WHAT IS NEEDED:
Retype the entries in full.
── LISTED RECORDS ──
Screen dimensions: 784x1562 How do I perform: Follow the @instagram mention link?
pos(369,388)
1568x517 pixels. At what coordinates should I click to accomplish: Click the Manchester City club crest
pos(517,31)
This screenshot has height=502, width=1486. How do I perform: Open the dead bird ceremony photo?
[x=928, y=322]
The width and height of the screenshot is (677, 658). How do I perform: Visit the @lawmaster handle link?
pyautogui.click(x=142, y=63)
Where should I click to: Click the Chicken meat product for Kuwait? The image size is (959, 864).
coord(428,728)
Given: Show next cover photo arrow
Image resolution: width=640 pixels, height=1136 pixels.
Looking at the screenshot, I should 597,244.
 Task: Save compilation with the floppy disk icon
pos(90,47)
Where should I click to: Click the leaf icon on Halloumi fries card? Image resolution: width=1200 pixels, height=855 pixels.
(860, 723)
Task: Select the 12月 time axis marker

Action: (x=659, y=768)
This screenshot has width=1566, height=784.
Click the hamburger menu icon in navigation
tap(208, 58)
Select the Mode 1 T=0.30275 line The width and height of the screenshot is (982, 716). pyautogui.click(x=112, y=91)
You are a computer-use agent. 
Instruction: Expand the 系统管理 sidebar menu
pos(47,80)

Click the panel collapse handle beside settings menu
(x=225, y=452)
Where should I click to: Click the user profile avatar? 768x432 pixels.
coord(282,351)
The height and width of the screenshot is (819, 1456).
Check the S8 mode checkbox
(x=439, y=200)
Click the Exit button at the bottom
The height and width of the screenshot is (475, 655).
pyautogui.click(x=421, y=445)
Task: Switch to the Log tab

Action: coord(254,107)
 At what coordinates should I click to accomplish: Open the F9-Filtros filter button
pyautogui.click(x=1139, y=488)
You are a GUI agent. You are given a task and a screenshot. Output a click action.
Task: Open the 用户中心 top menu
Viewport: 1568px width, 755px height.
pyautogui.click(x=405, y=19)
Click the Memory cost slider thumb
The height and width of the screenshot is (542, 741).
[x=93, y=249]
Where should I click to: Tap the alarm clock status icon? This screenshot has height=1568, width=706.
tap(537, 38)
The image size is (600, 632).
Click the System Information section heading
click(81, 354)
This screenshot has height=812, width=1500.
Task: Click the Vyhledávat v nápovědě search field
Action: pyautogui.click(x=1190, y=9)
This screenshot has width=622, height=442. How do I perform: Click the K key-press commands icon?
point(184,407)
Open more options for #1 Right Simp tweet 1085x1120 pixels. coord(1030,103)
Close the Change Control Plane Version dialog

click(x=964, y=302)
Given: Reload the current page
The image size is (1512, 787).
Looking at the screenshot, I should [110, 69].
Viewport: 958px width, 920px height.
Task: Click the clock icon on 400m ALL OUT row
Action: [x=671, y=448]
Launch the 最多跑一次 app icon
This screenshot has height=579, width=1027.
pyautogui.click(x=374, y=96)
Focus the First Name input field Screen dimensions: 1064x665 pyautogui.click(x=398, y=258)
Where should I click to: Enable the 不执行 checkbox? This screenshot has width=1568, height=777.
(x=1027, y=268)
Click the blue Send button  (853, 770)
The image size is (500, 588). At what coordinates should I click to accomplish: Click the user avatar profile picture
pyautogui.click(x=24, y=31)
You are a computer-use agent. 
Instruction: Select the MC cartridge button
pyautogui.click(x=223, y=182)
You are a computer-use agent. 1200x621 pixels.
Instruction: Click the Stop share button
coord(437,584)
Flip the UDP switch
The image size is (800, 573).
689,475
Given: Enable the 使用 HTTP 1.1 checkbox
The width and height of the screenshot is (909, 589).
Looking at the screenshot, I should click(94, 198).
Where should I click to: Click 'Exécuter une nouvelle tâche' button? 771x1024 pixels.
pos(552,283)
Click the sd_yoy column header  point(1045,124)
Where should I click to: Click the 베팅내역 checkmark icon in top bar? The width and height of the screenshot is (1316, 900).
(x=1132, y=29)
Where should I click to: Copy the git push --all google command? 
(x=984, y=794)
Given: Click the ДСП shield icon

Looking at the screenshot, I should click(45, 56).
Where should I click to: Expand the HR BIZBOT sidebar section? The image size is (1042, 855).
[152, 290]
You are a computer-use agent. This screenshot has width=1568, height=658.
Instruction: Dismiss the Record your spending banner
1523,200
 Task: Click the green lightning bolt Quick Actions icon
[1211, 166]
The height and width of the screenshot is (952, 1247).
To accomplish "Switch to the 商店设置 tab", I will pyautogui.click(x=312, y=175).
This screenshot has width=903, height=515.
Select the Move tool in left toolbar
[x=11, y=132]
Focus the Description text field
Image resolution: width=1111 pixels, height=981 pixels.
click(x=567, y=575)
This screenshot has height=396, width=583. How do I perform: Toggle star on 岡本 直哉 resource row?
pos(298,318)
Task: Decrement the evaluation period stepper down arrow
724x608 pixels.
───
WRITTEN ANSWER:
Screen dimensions: 784x1562 How do I perform: Follow the @instagram mention link?
pos(369,388)
1568x517 pixels. At what coordinates should I click to accomplish: Click the Manchester City club crest
pos(517,31)
This screenshot has height=502, width=1486. How do I perform: Open the dead bird ceremony photo?
[x=928, y=322]
The width and height of the screenshot is (677, 658). How do I perform: Visit the @lawmaster handle link?
pyautogui.click(x=142, y=63)
Where should I click to: Click the Chicken meat product for Kuwait? The image size is (959, 864).
coord(428,728)
Given: Show next cover photo arrow
Image resolution: width=640 pixels, height=1136 pixels.
Looking at the screenshot, I should 597,244.
 Task: Save compilation with the floppy disk icon
pos(90,47)
Where should I click to: Click the leaf icon on Halloumi fries card? Image resolution: width=1200 pixels, height=855 pixels.
(860, 723)
Task: Select the 12月 time axis marker

Action: (x=659, y=768)
This screenshot has width=1566, height=784.
Click the hamburger menu icon in navigation
tap(208, 58)
Select the Mode 1 T=0.30275 line The width and height of the screenshot is (982, 716). pyautogui.click(x=112, y=91)
You are a computer-use agent. 
Instruction: Expand the 系统管理 sidebar menu
pos(47,80)

Click the panel collapse handle beside settings menu
(x=225, y=452)
Where should I click to: Click the user profile avatar? 768x432 pixels.
coord(282,351)
The height and width of the screenshot is (819, 1456).
Check the S8 mode checkbox
(x=439, y=200)
Click the Exit button at the bottom
The height and width of the screenshot is (475, 655).
pyautogui.click(x=421, y=445)
Task: Switch to the Log tab

Action: coord(254,107)
 At what coordinates should I click to accomplish: Open the F9-Filtros filter button
pyautogui.click(x=1139, y=488)
You are a GUI agent. You are given a task and a screenshot. Output a click action.
Task: Open the 用户中心 top menu
Viewport: 1568px width, 755px height.
pyautogui.click(x=405, y=19)
Click the Memory cost slider thumb
The height and width of the screenshot is (542, 741).
[x=93, y=249]
Where should I click to: Tap the alarm clock status icon? This screenshot has height=1568, width=706.
tap(537, 38)
The image size is (600, 632).
Click the System Information section heading
click(81, 354)
This screenshot has height=812, width=1500.
Task: Click the Vyhledávat v nápovědě search field
Action: pyautogui.click(x=1190, y=9)
This screenshot has width=622, height=442. How do I perform: Click the K key-press commands icon?
point(184,407)
Open more options for #1 Right Simp tweet 1085x1120 pixels. coord(1030,103)
Close the Change Control Plane Version dialog

click(x=964, y=302)
Given: Reload the current page
The image size is (1512, 787).
Looking at the screenshot, I should [110, 69].
Viewport: 958px width, 920px height.
Task: Click the clock icon on 400m ALL OUT row
Action: [x=671, y=448]
Launch the 最多跑一次 app icon
This screenshot has height=579, width=1027.
pyautogui.click(x=374, y=96)
Focus the First Name input field Screen dimensions: 1064x665 pyautogui.click(x=398, y=258)
Where should I click to: Enable the 不执行 checkbox? This screenshot has width=1568, height=777.
(x=1027, y=268)
Click the blue Send button  (853, 770)
The image size is (500, 588). At what coordinates should I click to accomplish: Click the user avatar profile picture
pyautogui.click(x=24, y=31)
You are a computer-use agent. 
Instruction: Select the MC cartridge button
pyautogui.click(x=223, y=182)
You are a computer-use agent. 1200x621 pixels.
Instruction: Click the Stop share button
coord(437,584)
Flip the UDP switch
The image size is (800, 573).
689,475
Given: Enable the 使用 HTTP 1.1 checkbox
The width and height of the screenshot is (909, 589).
Looking at the screenshot, I should click(94, 198).
Where should I click to: Click 'Exécuter une nouvelle tâche' button? 771x1024 pixels.
pos(552,283)
Click the sd_yoy column header  point(1045,124)
Where should I click to: Click the 베팅내역 checkmark icon in top bar? The width and height of the screenshot is (1316, 900).
(x=1132, y=29)
Where should I click to: Copy the git push --all google command? 
(x=984, y=794)
Given: Click the ДСП shield icon

Looking at the screenshot, I should click(45, 56).
Where should I click to: Expand the HR BIZBOT sidebar section? The image size is (1042, 855).
[152, 290]
You are a computer-use agent. This screenshot has width=1568, height=658.
Instruction: Dismiss the Record your spending banner
1523,200
 Task: Click the green lightning bolt Quick Actions icon
[1211, 166]
The height and width of the screenshot is (952, 1247).
To accomplish "Switch to the 商店设置 tab", I will pyautogui.click(x=312, y=175).
This screenshot has width=903, height=515.
Select the Move tool in left toolbar
[x=11, y=132]
Focus the Description text field
Image resolution: width=1111 pixels, height=981 pixels.
click(x=567, y=575)
This screenshot has height=396, width=583. How do I perform: Toggle star on 岡本 直哉 resource row?
pos(298,318)
Task: Decrement the evaluation period stepper down arrow
724x608 pixels.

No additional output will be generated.